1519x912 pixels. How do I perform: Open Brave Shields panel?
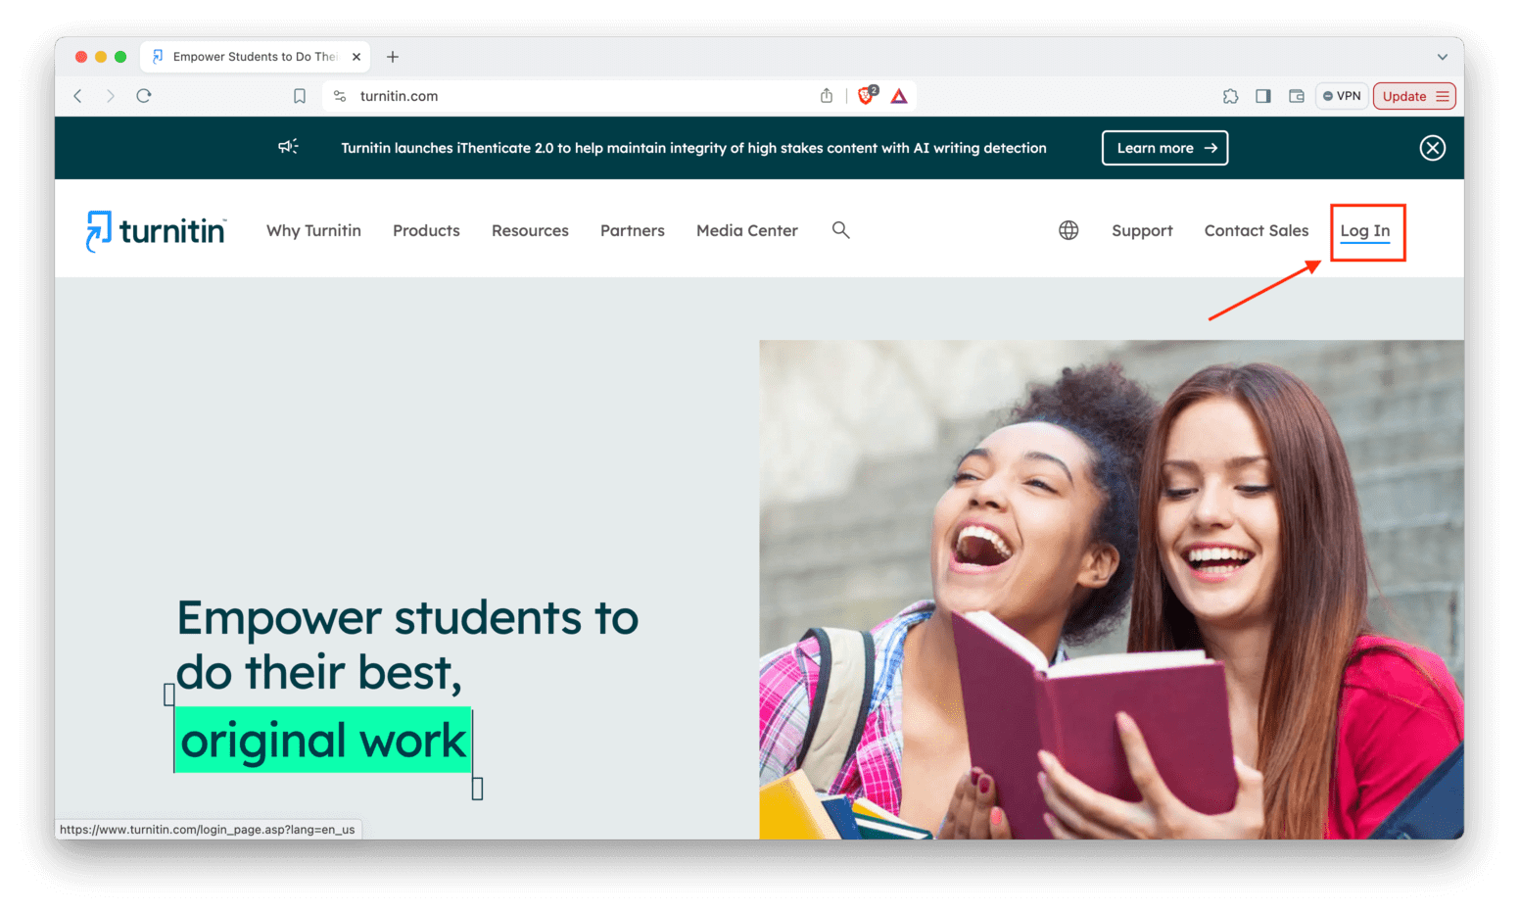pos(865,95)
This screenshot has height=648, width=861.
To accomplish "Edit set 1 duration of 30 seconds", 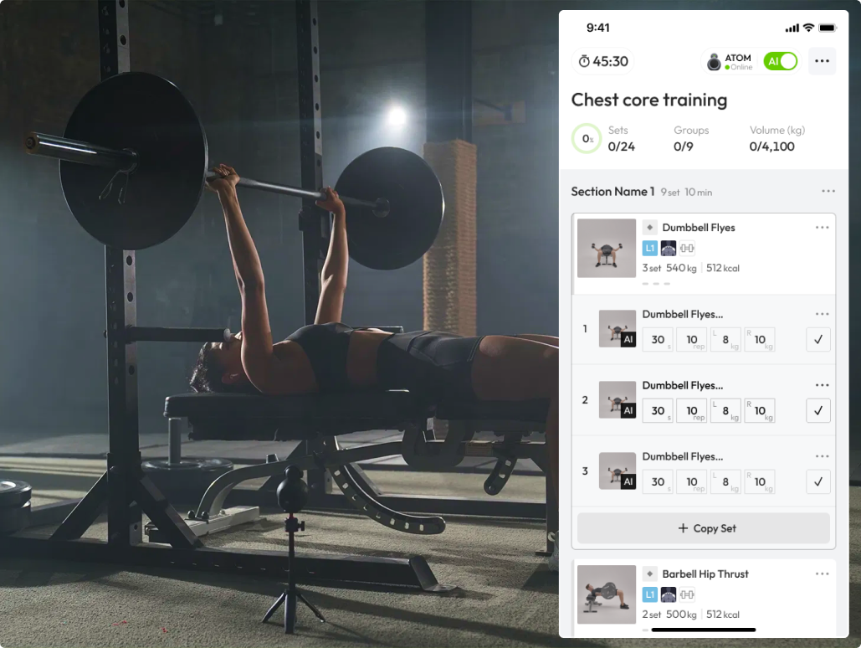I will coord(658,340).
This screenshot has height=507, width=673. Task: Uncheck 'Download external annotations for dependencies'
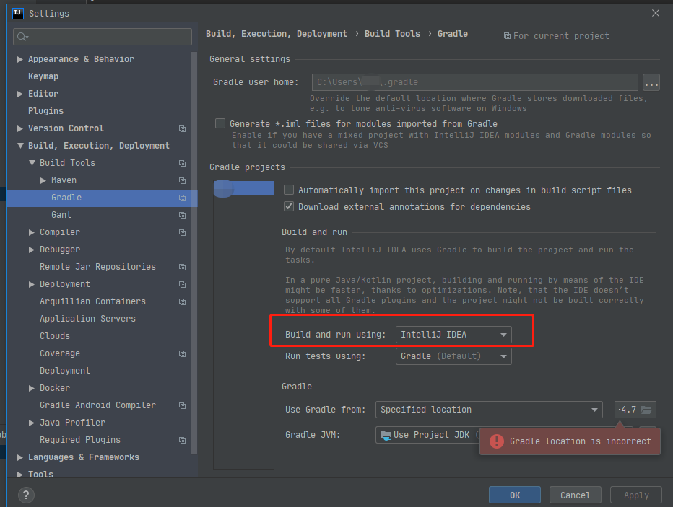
------------
*Try it*:
Within the data above, find the lines that contain the word "screenshot" and copy each of them.

*Exercise output*:
This screenshot has height=648, width=861.
This screenshot has height=507, width=673. Task: Uncheck 'Download external annotations for dependencies'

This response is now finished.